TASK INSTRUCTIONS: Write out the line with "The width and" and every later line through the end of the data below, exactly as given, with no pictures in the copy.
◆ ◆ ◆ ◆
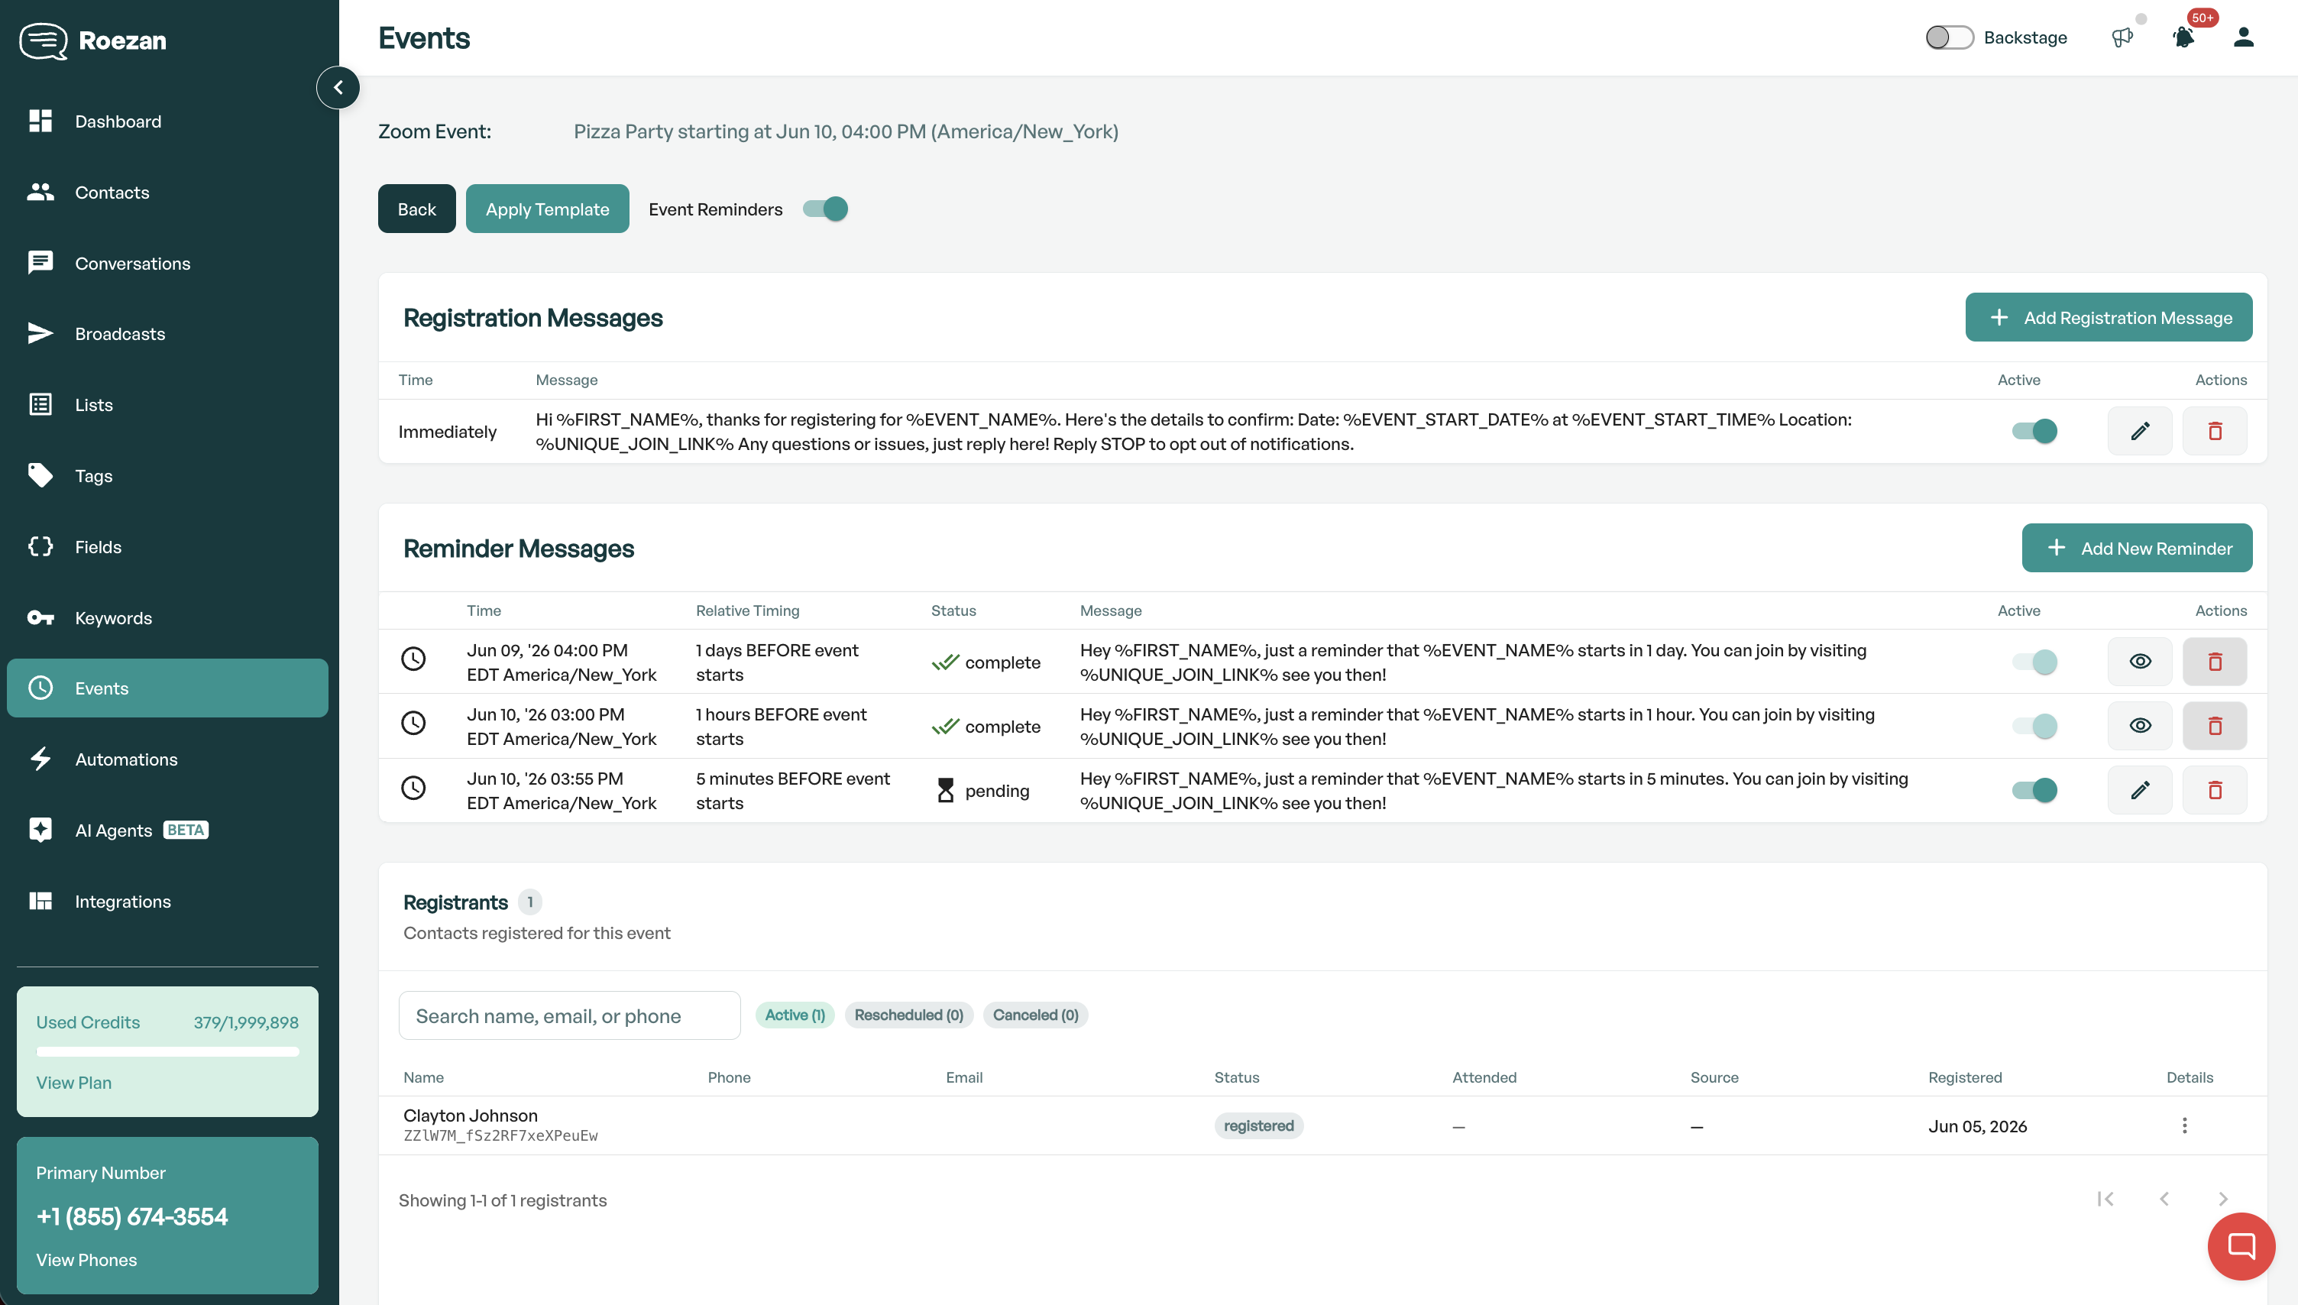Click the Apply Template button

click(x=547, y=209)
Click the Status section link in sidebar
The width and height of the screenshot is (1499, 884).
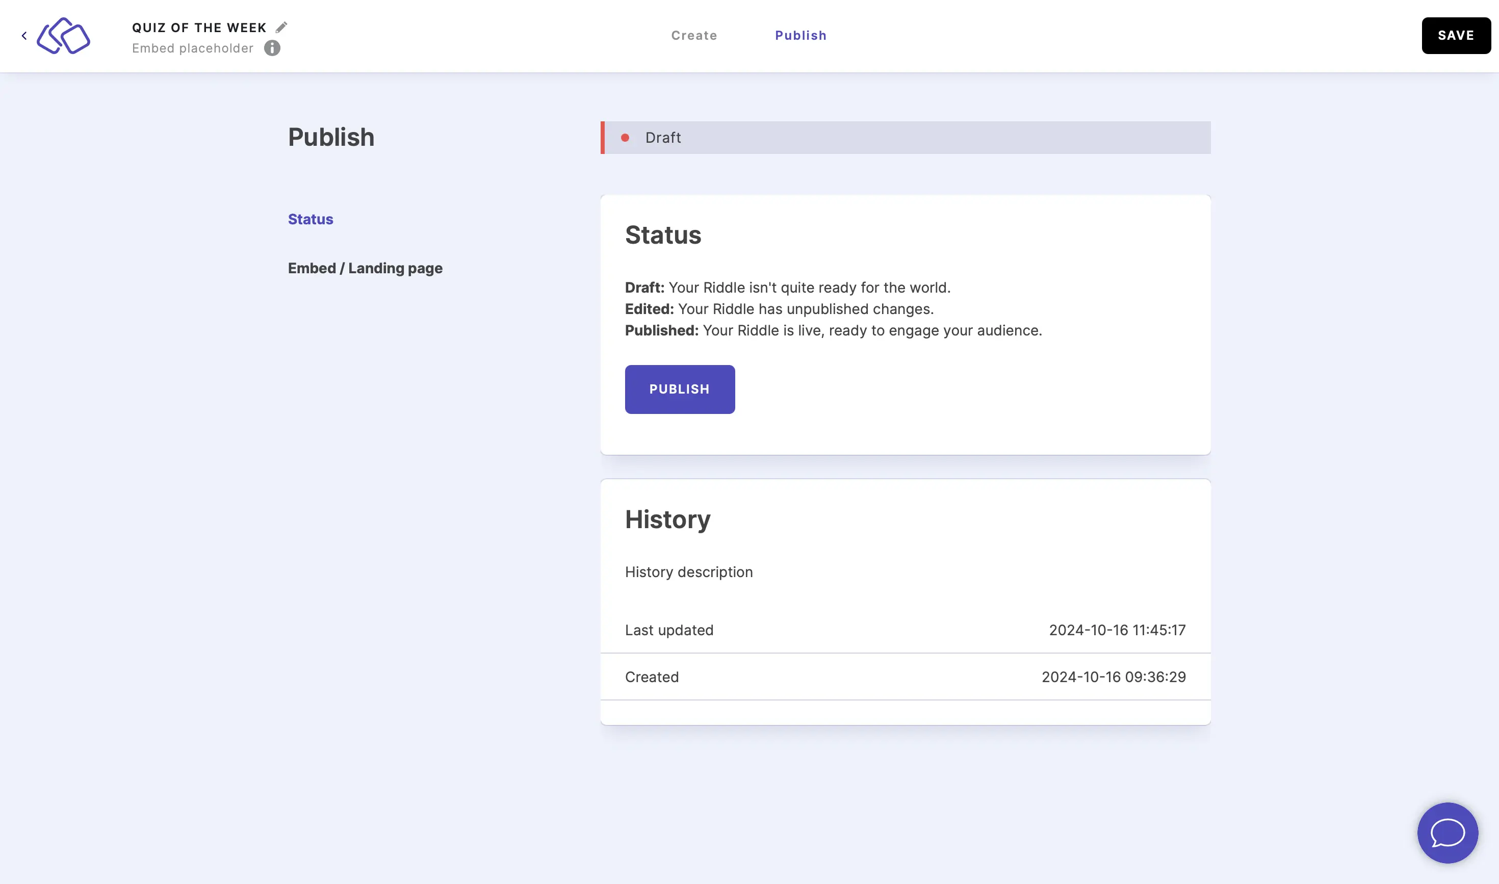tap(310, 219)
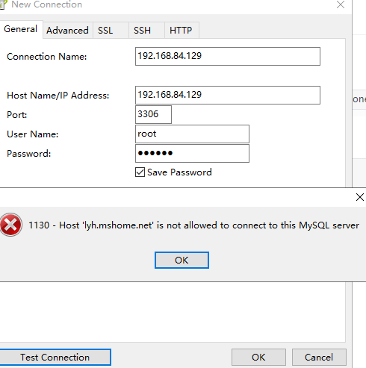Viewport: 366px width, 368px height.
Task: Go to the HTTP tab
Action: pos(182,31)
◆ ◆ ◆ ◆
RESPONSE AREA:
The width and height of the screenshot is (1499, 884).
tap(310, 219)
Viewport: 366px width, 368px height.
Task: Go to the HTTP tab
Action: pos(182,31)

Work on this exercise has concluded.